Norma fundamental – Wikipédia, a enciclopédia livre

A Norma Fundamental é um conceito de Teoria do Direito desenvolvido pelo jurista austríaco Hans Kelsen, no âmbito de sua Teoria Pura do Direito. Para Kelsen, a Norma Fundamental é uma norma pressuposta no plano lógico jurídico, sendo fundamento último de validade do ordenamento jurídico.

Conceito[editar | editar código-fonte]

A partir de uma forte influência do pensamento epistemológico de Immanuel Kant, Kelsen concebe o ordenamento jurídico como sendo um conjunto hierarquizado de normas jurídicas, que se estruturam de forma escalona e ordenada. No entanto, essa hierarquia não é interminável; assim, a mais alta norma dessa hierarquia não possui como critério de sua validade uma norma superior, tendo em vista que esta norma é o ponto máximo da hierarquia de um determinado ordenamento jurídico. Como norma mais elevada e fundamento de validade de todas as normas de um ordenamento, ela tem de ser pressuposta, visto que não pode ser posta por uma autoridade, cuja competência teria de se fundar numa norma ainda mais elevada (Kelsen, 1999, p. 217). Sendo assim, esta norma, como sendo pressuposta, é designada por Kelsen como sendo “a normal fundamental” (Groundnorm), cuja validade objetiva não pode ser posta em questão.

Kelsen oferece um exemplo do conceito de norma fundamental: “devemos obedecer às ordens de Deus; Deus ordenou que obedeçamos às ordens dos nossos pais. Logo, devemos obedecer às ordens de nossos pais” (Kelsen, 1999, p. 221). Conforme esse exemplo, temos a norma “obedecer aos pais” com sua validade objetiva sendo dada pela norma “devemos obedecer à Deus” que, por si, não pode ser objetivamente contestada por outra norma superior, sendo, neste exemplo, a “norma fundamental”. Nesse sentido, a norma fundamental de um ordenamento jurídico positivo não é nada mais que uma regra fundamental, conforme a qual são produzidas as normas do ordenamento jurídico, a criação da estabilidade fundamental da produção jurídico (Kelsen, 2006, p. 96).

Com base em sua Teoria Pura do Direito e sendo esta uma construção teórica inserida no positivismo jurídico, Kelsen não reconhece qualquer regra moral ou lei natural como critério de validade de outra norma positiva, motivo pelo qual rejeita considerações moralistas a respeito da validade da norma fundamental; trata-se assim de uma teoria formal de validade, em que a validade da norma depende de elementos que não levam em consideração o mérito das normas (Dimitri, p. 278).

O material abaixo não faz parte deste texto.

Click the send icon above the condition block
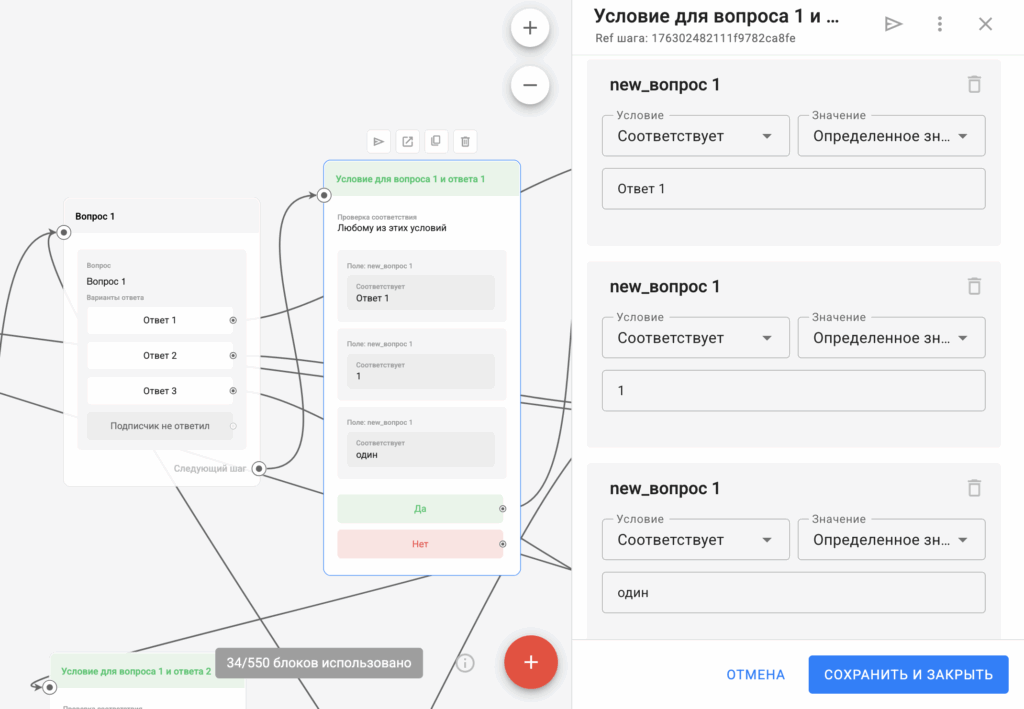Viewport: 1024px width, 709px height. pyautogui.click(x=378, y=142)

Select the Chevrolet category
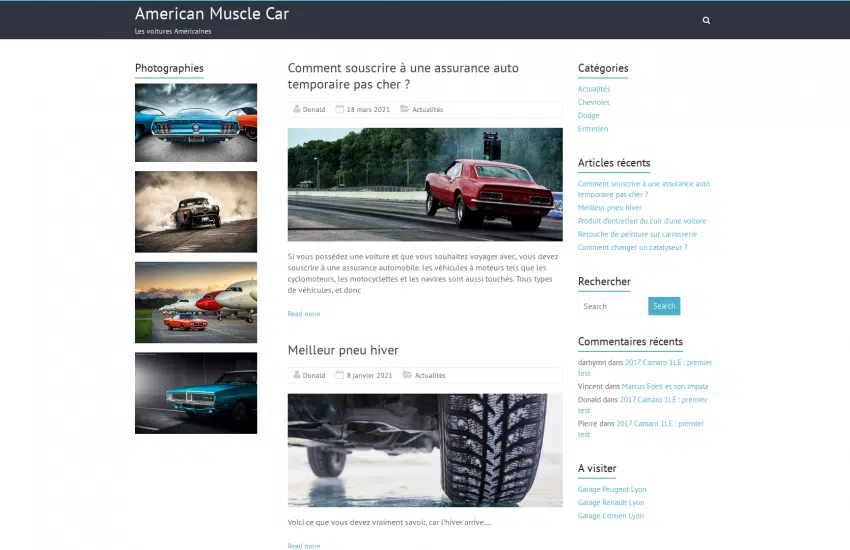pyautogui.click(x=594, y=102)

Outros juristas também compartilharam com Kelsen a ideia de uma “regra fundamental” nos ordenamentos jurídicos. Norberto Bobbio, em sua obra “Teoria do Ordenamento Jurídico” (na qual este expressamente reconhece que sua teoria é uma complementação ou continuação ao trabalho de Kelsen), reconhece a existência de uma norma fundamental como “fundamento subentendido da legitimidade de todo o sistema” (Bobbio, p. 60). Alf Ross também aceita, em sua teoria, a existência de uma norma pressuposta que atribui validade ao sistema normativo (Barzotto, p. 87).

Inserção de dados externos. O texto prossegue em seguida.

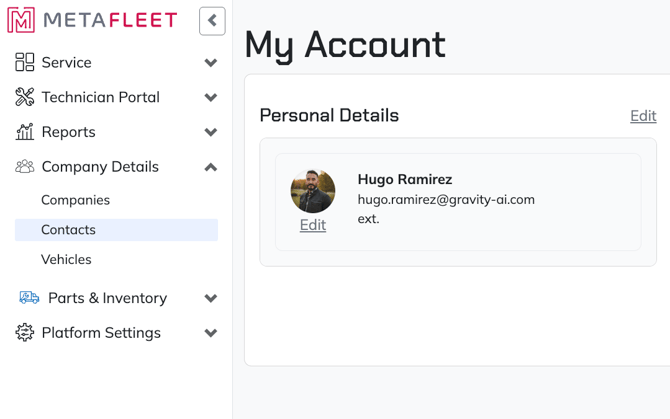Click the Reports chart icon
This screenshot has width=670, height=419.
(25, 132)
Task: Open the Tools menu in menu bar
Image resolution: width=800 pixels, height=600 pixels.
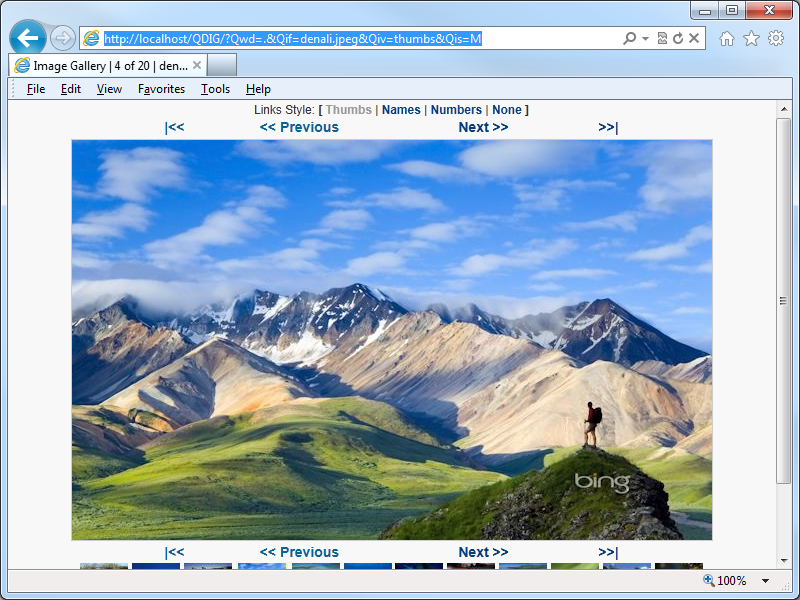Action: 215,89
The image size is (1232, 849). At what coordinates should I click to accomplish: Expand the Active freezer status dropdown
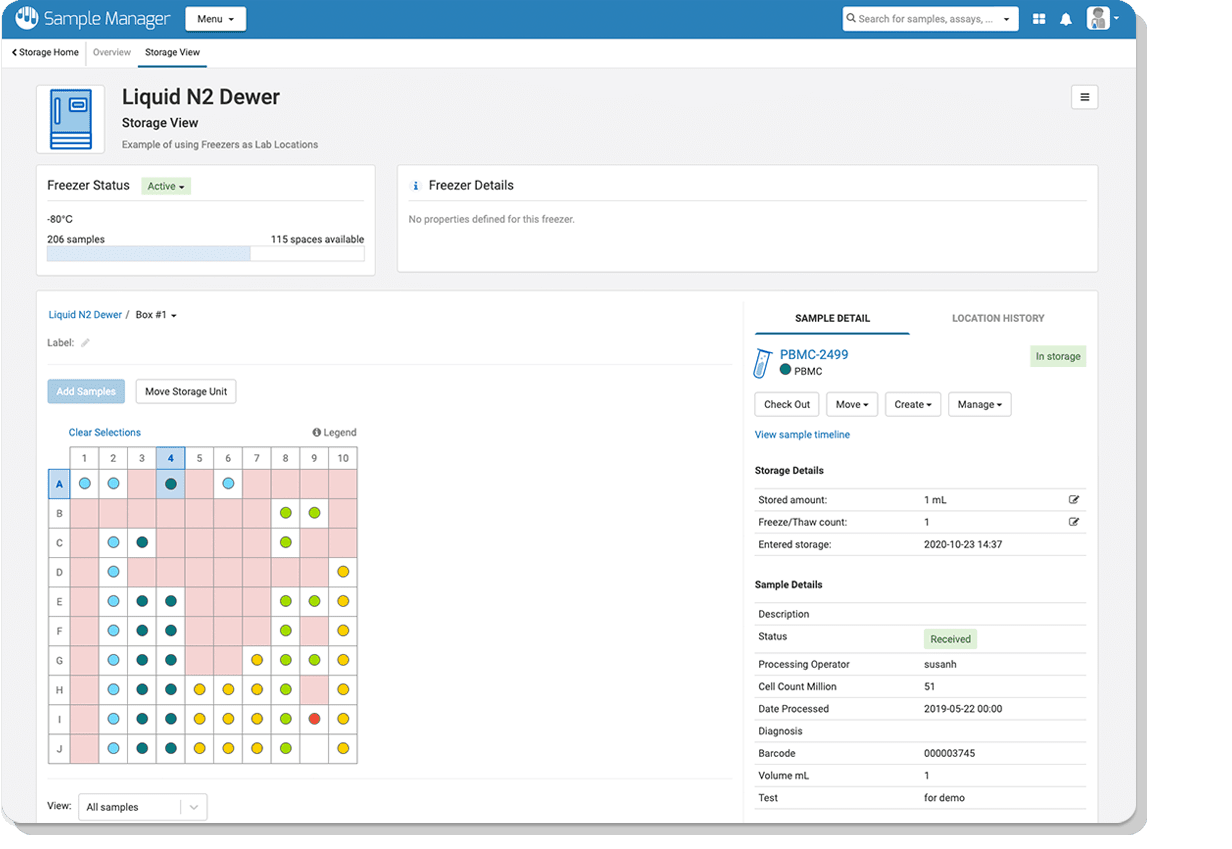[x=166, y=186]
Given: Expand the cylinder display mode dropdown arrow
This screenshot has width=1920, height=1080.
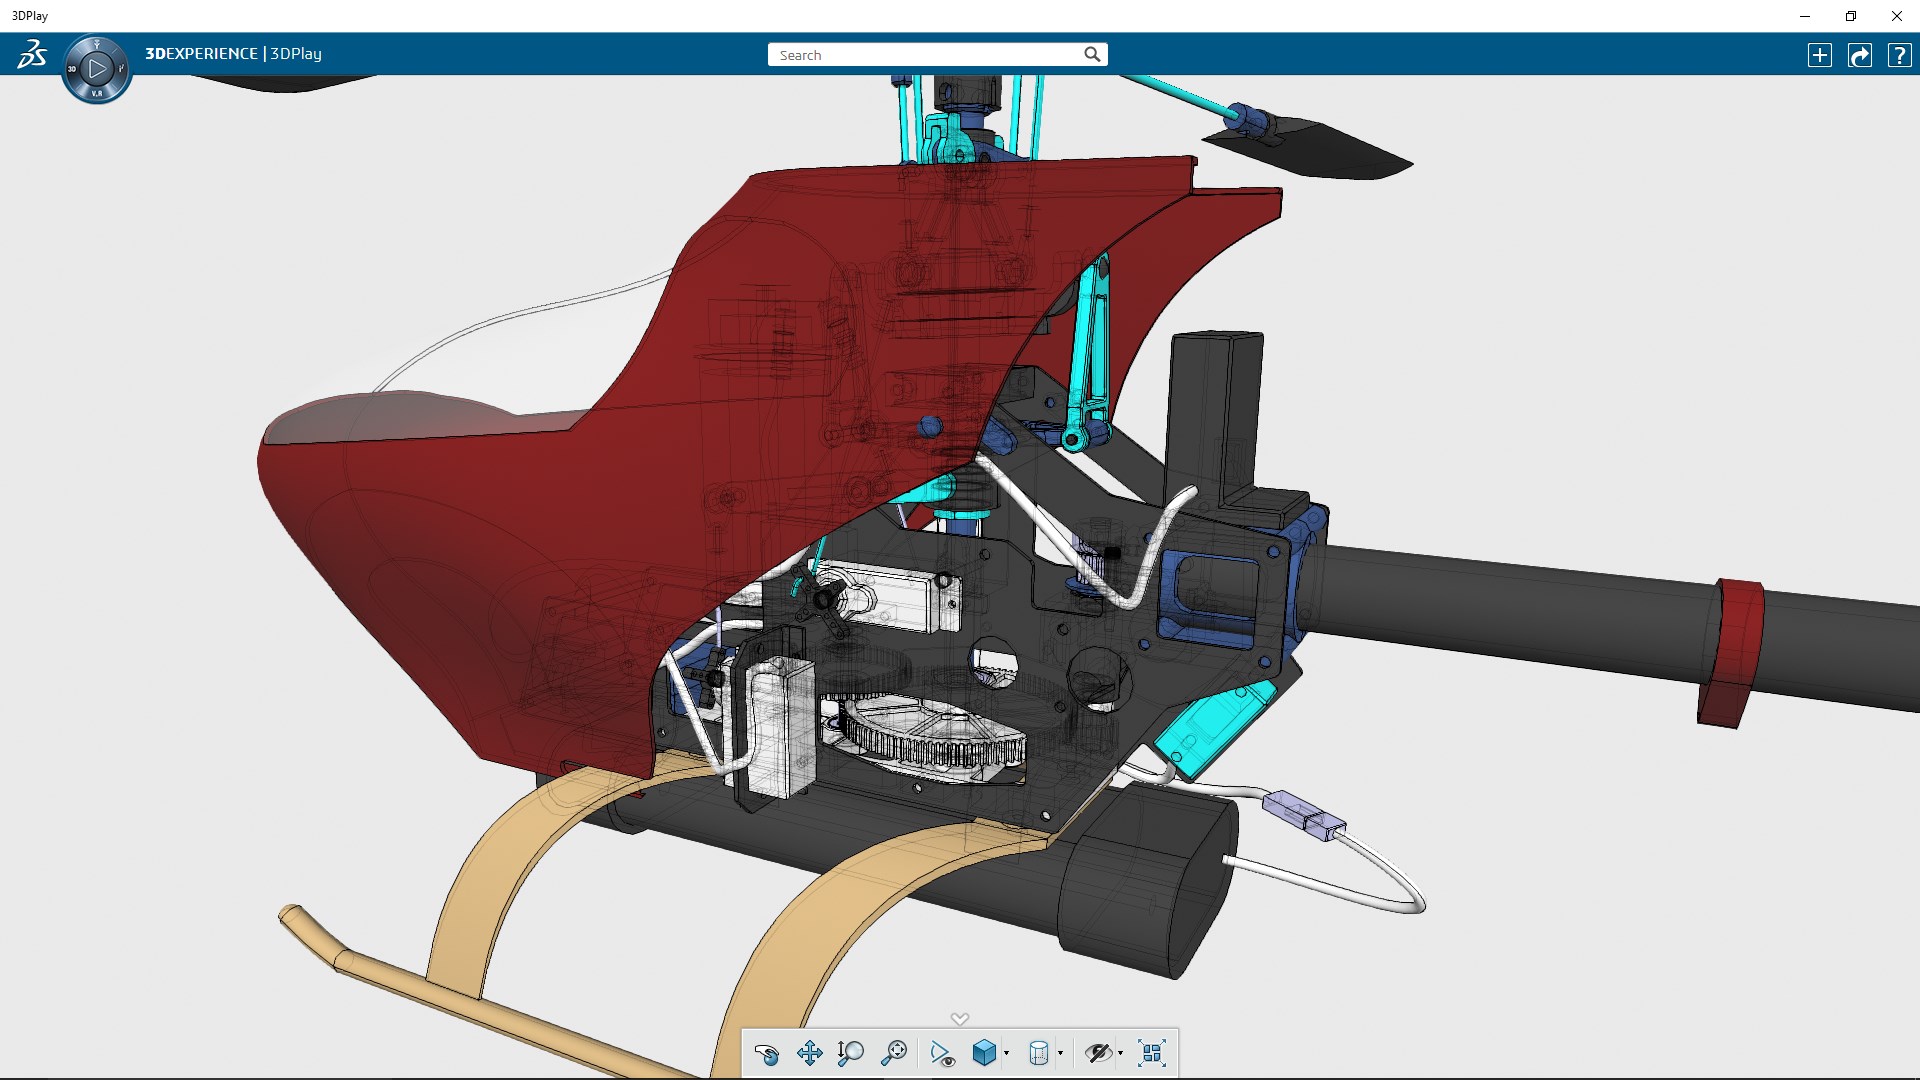Looking at the screenshot, I should (x=1060, y=1053).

Características[editar | editar código-fonte]

Validade[editar | editar código-fonte]

Para Kelsen, há a assunção de que a norma fundamental é pressuposta. É um pressuposto baseado na razão (dogmática) que, conforme observa Tércio de Sampaio Ferraz, “ela encarna o próprio princípio da inegabilidade dos pontos de partida”(Júnior, 2003, p. 1888), sendo condição sine qua non para o estudo dogmático do Direito. No entanto, não se pode falar que a “norma fundamental” é tão-somente uma ficção positivista: a norma fundamental refere-se a uma determinada realidade. Segundo Krishnan, a norma fundamental deriva do fato de que foi aceita por um número suficiente de membros de determinada comunidade, podendo ser identificada como uma regra fundacional simplesmente por não depender de outra norma superior, e sim pela simples aceitação, como válida, pelos membros dessa comunidade (Krishnan, 2009, p. 7).

Conteúdo[editar | editar código-fonte]

Para Kelsen, a Norma Fundamental de uma ordem jurídica não é uma norma material (Kelsen, 1999, p. 221), sendo uma regra puramente formal.

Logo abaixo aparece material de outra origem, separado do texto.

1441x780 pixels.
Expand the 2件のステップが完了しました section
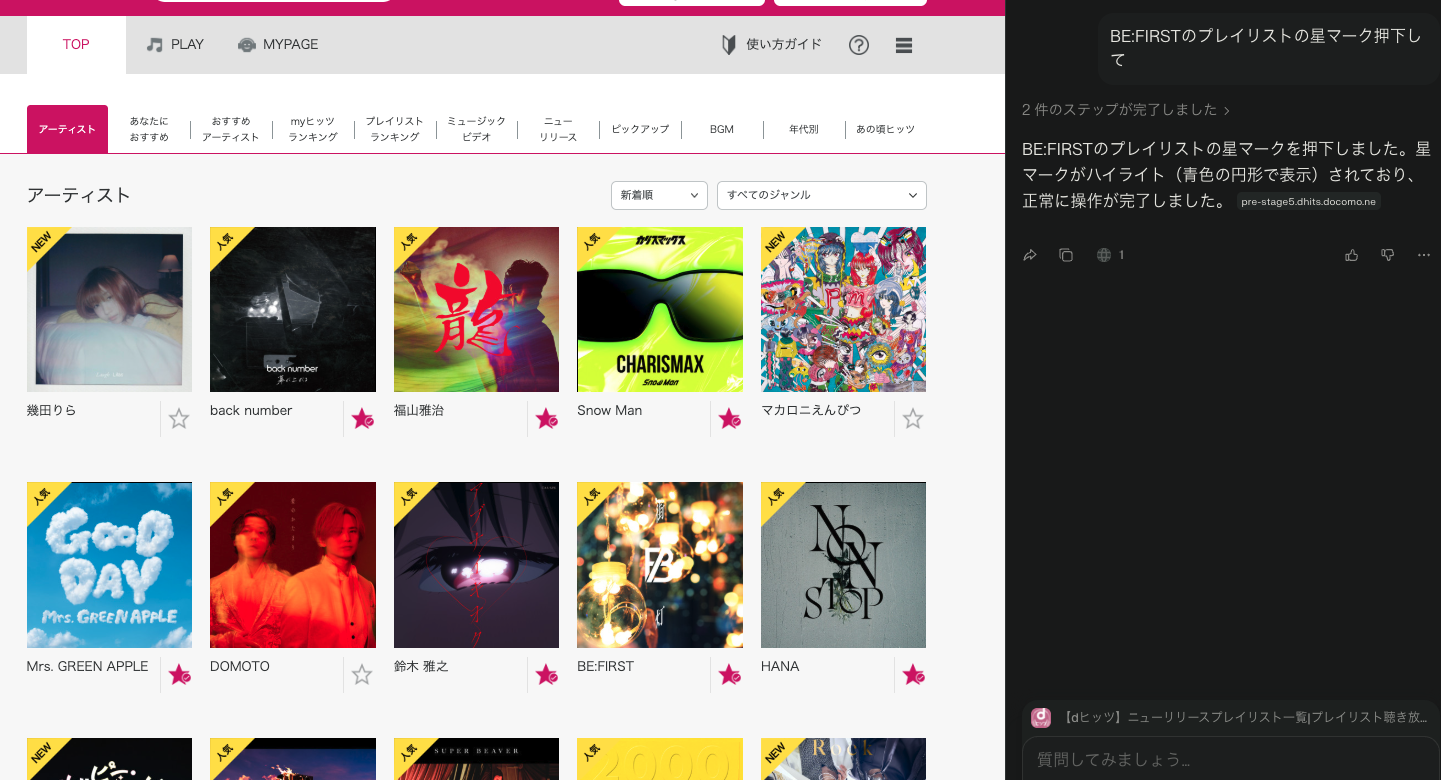tap(1125, 110)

Segundo Kelsen, "o sistema de normas do tipo estático afirma que a conduta dos indivíduos por elas determinada, é considerada como devida (devendo ser) por força do seu conteúdo: porque a sua validade pode ser reconduzida a uma norma a cujo conteúdo pode ser subsumido o conteúdo das normas que formam o ordenamento, como o particular ao geral."(Kelsen, 1999, 217).

No entanto, Kelsen formula uma teoria do Direito como conceito dinâmico, em que não se fornece quaisquer respostas sobre o conteúdo do Direito, sendo este “algo criado por certo processo, e tudo que é criado desse modo é Direito”(Kelsen, 2000, p. 179). Dessa forma, Kelsen afirma que todo e qualquer conteúdo pode ser Direito, sendo que a validade de um sistema jurídico não pode ser negada pelo fato de o seu conteúdo contrariar o de uma outra norma que não pertença à ordem jurídica cuja norma fundamental é o fundamento de validade da norma em questão. A norma fundamental, dessa forma, é descrita como um mero ponto de partida do processo de construção do ordenamento jurídico, não prescrevendo qualquer conteúdo material.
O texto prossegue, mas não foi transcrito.